▶ **What is needed**: Tally the lines of these entries that include "Collapse"; respond with only that tally.

▶ **Saved data entries**:
----
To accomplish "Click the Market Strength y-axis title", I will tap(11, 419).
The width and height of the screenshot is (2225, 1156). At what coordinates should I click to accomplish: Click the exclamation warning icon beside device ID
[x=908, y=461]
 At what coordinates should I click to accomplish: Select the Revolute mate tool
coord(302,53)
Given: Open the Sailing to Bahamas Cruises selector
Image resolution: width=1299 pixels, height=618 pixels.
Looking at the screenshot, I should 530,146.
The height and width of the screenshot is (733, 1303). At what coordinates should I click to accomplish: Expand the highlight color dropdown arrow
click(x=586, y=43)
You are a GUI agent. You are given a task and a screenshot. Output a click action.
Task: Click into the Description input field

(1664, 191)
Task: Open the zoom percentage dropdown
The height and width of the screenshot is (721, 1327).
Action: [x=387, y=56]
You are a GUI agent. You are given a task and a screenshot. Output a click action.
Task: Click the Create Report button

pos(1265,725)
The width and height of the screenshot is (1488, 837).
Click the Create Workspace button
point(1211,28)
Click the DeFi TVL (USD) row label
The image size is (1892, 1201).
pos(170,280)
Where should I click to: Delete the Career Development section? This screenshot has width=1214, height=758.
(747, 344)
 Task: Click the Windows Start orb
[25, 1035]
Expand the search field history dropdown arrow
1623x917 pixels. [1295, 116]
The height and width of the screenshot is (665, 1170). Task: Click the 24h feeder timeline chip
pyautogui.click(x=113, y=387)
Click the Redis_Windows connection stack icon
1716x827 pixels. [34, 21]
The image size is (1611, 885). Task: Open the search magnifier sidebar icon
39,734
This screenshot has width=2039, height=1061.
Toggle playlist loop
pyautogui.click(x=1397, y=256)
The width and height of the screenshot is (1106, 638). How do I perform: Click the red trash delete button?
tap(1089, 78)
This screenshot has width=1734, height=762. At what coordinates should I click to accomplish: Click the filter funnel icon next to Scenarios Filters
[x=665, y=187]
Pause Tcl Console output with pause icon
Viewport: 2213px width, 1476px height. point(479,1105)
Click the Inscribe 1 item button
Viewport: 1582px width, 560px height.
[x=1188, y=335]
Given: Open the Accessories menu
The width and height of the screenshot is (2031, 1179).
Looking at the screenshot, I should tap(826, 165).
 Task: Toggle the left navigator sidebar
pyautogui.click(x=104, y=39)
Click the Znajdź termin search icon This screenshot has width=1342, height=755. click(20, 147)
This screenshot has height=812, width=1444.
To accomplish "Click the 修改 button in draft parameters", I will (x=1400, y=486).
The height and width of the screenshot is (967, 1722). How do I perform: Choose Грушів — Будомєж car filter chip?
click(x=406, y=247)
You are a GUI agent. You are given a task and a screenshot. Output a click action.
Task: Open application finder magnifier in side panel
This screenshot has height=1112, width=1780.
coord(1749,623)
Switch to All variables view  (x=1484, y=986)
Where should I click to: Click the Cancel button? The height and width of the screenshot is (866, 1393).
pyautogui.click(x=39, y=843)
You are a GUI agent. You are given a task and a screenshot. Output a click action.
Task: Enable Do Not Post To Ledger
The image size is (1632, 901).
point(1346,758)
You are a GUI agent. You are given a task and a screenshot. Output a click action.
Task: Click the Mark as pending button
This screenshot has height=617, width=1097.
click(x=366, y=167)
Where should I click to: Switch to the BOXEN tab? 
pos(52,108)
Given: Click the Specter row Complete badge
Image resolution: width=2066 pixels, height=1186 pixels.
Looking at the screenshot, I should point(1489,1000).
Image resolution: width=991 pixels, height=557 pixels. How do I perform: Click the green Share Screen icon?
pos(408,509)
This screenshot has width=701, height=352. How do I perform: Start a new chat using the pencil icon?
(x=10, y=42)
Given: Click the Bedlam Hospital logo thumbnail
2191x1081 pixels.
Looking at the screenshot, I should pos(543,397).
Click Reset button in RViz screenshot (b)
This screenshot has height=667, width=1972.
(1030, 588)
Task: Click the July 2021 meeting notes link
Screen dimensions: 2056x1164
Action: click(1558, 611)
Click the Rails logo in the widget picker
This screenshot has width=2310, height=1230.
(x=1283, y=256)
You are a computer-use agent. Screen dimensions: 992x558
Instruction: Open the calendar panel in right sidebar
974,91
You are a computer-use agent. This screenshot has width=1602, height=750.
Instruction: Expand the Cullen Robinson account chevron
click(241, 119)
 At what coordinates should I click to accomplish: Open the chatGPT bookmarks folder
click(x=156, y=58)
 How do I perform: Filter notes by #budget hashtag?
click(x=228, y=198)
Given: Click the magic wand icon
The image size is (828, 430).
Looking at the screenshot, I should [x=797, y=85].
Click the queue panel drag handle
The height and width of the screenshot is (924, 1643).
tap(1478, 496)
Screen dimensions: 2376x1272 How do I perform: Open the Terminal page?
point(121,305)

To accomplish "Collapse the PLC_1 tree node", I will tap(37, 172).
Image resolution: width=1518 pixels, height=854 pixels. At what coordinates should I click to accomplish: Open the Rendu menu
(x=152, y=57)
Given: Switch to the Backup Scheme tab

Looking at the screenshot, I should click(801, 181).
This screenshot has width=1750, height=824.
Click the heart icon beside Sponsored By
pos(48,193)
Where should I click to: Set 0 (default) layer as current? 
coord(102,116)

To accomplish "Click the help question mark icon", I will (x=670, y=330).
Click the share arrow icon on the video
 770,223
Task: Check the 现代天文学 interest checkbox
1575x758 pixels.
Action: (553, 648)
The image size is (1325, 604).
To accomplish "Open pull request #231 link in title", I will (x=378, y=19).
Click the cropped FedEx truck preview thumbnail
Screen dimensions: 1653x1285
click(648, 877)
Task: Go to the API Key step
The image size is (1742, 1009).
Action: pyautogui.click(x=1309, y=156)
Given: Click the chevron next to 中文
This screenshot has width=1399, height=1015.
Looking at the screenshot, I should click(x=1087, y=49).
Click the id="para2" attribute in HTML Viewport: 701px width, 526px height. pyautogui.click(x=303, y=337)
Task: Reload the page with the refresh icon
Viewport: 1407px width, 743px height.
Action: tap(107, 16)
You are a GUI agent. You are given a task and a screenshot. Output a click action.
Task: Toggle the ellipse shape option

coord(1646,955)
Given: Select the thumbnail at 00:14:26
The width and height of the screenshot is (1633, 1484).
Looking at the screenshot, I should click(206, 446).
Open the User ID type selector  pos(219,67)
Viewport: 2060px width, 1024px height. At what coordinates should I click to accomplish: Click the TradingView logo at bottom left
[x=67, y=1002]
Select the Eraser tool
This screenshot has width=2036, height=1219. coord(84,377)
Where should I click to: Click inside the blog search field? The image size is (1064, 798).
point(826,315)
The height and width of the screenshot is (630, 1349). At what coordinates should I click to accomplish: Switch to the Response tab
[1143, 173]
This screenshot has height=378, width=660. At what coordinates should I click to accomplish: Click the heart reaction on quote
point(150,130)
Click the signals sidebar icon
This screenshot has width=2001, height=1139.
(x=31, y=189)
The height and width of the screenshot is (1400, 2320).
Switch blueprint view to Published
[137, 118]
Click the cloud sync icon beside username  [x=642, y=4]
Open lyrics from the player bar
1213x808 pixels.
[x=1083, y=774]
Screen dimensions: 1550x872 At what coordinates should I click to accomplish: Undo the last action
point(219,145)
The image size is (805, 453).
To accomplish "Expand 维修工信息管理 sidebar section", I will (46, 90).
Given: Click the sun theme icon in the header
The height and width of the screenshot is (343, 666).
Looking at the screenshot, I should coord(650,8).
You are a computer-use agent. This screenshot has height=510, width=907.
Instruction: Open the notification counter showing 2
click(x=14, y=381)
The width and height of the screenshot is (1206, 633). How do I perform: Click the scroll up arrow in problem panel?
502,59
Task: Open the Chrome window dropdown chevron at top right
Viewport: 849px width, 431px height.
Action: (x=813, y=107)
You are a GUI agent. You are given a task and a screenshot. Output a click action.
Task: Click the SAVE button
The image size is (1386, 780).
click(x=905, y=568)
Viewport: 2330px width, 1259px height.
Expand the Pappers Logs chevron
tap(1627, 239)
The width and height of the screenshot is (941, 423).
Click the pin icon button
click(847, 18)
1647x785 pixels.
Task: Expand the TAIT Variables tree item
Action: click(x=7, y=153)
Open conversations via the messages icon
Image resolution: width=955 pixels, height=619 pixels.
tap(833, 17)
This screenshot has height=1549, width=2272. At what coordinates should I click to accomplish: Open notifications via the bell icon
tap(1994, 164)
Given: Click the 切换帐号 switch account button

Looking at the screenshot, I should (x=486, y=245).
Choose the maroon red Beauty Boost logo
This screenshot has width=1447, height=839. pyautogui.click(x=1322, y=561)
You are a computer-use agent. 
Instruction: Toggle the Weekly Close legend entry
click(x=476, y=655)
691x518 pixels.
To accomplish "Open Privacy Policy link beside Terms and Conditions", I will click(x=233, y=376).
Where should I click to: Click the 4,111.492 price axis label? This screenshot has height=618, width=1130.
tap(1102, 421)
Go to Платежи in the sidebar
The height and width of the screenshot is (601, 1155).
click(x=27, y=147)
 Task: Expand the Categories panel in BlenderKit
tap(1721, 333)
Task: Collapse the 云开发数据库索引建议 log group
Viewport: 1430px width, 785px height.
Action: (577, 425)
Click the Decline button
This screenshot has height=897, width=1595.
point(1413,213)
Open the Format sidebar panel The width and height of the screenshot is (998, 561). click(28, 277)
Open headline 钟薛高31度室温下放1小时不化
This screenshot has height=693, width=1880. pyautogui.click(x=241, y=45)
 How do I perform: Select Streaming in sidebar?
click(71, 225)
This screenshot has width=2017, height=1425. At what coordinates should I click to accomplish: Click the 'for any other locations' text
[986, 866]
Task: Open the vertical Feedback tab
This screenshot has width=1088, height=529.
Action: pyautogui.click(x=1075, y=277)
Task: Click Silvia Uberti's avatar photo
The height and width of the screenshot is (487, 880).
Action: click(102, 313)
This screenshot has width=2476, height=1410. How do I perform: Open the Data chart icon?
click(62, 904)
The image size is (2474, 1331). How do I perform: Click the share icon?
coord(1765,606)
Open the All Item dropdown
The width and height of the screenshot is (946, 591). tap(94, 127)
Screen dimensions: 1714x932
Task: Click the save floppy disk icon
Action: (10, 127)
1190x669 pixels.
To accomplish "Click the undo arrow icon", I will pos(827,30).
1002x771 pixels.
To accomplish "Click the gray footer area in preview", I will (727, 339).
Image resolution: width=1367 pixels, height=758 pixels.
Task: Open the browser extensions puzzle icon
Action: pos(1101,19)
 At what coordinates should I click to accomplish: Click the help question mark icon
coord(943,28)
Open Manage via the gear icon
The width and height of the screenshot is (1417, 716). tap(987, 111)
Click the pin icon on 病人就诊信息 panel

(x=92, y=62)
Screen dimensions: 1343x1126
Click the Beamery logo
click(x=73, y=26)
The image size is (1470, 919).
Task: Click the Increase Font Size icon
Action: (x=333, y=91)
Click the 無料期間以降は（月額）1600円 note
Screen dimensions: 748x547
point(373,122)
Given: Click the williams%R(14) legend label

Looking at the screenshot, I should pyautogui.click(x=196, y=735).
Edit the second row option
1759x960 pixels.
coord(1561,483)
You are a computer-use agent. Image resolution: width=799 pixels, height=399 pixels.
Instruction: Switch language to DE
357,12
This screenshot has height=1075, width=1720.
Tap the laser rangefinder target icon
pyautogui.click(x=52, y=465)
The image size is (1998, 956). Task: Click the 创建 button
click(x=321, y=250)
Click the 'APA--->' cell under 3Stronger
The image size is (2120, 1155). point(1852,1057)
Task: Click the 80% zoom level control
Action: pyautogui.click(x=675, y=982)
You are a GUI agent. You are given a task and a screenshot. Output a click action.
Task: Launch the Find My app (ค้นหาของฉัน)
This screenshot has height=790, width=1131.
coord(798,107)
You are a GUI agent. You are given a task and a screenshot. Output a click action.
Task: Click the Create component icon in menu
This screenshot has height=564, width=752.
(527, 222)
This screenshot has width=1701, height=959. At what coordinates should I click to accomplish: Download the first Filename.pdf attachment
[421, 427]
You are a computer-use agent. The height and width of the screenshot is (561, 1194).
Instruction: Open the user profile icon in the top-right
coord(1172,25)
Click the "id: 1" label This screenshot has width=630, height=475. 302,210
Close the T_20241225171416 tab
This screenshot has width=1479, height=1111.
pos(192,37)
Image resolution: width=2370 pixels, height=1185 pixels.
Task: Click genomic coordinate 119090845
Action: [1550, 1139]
----
▶ **Answer to this exercise**: 2